**TÂCHES À RÉALISER**
a) Répondez aux questions suivantes à partir de l'extrait sur les arrestations au Bénin :
(i) Quelle fonction Louis-Philippe Houndégnon occupait-il auparavant ?
(ii) Quel est le nom du directeur de cabinet cité dans le communiqué ?
(iii) Dans quelle prison d'anciens proches du président ont-ils été incarcérés ?
b) Dans l'extrait sur les arrestations au Bénin, recopiez le passage qui s'ouvre sur les mots « Soupçon de projet » et se clôt sur « premier cercle présidentiel. », en substituant « groupe armé » à « commando armé ».

**DOCUMENT SOURCE**

'''

Soupçon de projet de « coup d’Etat »

Le jour même où l’avis du GTDA sur le cas de Joël Aïvo était rendu, Louis-Philippe Houndégnon, ancien directeur général de la police nationale, était interpellé par un commando armé à son domicile. « Il est un défenseur de la Constitution et des libertés du peuple béninois et sa vie est maintenant en danger en raison de ses engagements », a déclaré son directeur de cabinet, Bio Dogon Worou, dans un communiqué publié dans plusieurs médias béninois. Ces dernières semaines, d’anciens proches du président ont également été arrêtés et incarcérés à la prison de Cotonou. Parmi eux, Olivier Boko et Oswald Homeky, anciens membres du premier cercle présidentiel.

'''

[Enregistrements pour repérer les éléments affichés]
'''

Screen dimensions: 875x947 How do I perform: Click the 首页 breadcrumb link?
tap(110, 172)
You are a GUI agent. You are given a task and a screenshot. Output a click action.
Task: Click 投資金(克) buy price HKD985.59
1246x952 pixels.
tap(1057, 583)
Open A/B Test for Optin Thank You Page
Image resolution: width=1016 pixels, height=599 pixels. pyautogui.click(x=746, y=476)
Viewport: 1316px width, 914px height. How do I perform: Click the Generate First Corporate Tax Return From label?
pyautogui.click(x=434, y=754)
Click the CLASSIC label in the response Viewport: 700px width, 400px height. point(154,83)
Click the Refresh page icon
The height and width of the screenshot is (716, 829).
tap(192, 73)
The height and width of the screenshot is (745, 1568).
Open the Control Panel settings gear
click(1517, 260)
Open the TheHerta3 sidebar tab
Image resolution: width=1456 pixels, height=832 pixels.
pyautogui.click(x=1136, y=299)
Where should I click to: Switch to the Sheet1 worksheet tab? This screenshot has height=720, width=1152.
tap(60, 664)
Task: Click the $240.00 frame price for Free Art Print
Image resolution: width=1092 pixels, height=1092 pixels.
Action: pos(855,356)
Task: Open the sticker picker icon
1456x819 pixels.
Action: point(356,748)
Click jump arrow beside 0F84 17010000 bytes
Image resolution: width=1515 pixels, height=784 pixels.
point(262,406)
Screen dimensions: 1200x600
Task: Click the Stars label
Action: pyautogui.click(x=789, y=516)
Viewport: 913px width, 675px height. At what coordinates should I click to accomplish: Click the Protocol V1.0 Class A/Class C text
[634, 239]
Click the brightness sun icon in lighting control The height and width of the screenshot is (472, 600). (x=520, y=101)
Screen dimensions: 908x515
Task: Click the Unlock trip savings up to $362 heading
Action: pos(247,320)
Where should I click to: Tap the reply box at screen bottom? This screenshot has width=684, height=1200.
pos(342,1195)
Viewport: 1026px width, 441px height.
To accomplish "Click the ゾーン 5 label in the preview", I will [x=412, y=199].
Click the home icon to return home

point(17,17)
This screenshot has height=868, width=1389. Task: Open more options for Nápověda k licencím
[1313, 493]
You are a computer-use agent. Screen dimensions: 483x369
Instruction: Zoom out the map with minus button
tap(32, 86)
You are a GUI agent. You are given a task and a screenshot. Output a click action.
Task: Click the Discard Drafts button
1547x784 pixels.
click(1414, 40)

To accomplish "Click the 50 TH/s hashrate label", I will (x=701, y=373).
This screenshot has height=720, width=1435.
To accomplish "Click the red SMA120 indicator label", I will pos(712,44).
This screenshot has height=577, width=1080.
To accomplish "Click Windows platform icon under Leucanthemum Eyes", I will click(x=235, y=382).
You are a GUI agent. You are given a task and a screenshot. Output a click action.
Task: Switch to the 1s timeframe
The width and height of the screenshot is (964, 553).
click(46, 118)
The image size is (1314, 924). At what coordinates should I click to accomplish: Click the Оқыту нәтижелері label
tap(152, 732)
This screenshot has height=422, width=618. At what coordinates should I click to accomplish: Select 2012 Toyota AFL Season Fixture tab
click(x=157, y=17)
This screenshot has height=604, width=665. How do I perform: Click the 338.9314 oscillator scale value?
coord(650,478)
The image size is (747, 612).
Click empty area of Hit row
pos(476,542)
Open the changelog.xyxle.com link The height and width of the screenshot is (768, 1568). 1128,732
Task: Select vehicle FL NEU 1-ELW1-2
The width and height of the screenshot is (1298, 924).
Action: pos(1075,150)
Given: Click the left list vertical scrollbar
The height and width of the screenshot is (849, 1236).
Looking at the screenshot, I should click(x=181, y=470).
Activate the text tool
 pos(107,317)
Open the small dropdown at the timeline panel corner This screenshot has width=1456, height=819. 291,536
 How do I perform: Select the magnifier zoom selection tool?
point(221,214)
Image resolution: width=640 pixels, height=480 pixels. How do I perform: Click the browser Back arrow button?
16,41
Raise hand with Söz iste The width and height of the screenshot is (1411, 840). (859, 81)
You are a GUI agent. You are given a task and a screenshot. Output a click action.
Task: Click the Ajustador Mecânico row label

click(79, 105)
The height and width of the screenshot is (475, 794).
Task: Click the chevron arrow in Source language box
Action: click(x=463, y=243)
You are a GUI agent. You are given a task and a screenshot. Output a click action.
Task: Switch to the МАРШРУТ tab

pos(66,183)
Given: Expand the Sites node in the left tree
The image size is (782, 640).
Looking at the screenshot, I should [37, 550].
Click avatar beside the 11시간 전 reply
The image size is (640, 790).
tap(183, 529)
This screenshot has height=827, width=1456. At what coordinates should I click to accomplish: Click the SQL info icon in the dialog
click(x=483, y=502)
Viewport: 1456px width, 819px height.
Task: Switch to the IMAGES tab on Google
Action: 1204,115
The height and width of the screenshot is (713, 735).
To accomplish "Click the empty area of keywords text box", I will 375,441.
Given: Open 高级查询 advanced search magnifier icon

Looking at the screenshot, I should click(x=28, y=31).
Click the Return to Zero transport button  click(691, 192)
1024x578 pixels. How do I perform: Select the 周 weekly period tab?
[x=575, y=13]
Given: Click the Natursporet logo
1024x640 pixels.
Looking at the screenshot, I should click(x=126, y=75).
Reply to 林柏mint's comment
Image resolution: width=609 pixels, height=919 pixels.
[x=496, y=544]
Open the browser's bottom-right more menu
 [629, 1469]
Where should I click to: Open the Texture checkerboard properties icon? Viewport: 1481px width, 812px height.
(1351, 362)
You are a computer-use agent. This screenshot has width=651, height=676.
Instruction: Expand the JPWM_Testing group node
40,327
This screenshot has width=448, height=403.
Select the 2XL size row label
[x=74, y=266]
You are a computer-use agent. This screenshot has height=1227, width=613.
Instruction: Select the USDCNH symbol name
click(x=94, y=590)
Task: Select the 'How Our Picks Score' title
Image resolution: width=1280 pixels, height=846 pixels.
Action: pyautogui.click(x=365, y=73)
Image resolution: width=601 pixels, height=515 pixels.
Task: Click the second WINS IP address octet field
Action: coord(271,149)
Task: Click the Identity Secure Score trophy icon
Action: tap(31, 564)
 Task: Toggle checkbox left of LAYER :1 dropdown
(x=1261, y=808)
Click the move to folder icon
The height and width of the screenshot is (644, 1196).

'''

**RÉPONSES AUX TÂCHES**
a)
(i) Il était directeur général de la police nationale.
(ii) Bio Dogon Worou.
(iii) La prison de Cotonou.

b)
Soupçon de projet de « coup d’Etat »

Le jour même où l’avis du GTDA sur le cas de Joël Aïvo était rendu, Louis-Philippe Houndégnon, ancien directeur général de la police nationale, était interpellé par un groupe armé à son domicile. « Il est un défenseur de la Constitution et des libertés du peuple béninois et sa vie est maintenant en danger en raison de ses engagements », a déclaré son directeur de cabinet, Bio Dogon Worou, dans un communiqué publié dans plusieurs médias béninois. Ces dernières semaines, d’anciens proches du président ont également été arrêtés et incarcérés à la prison de Cotonou. Parmi eux, Olivier Boko et Oswald Homeky, anciens membres du premier cercle présidentiel.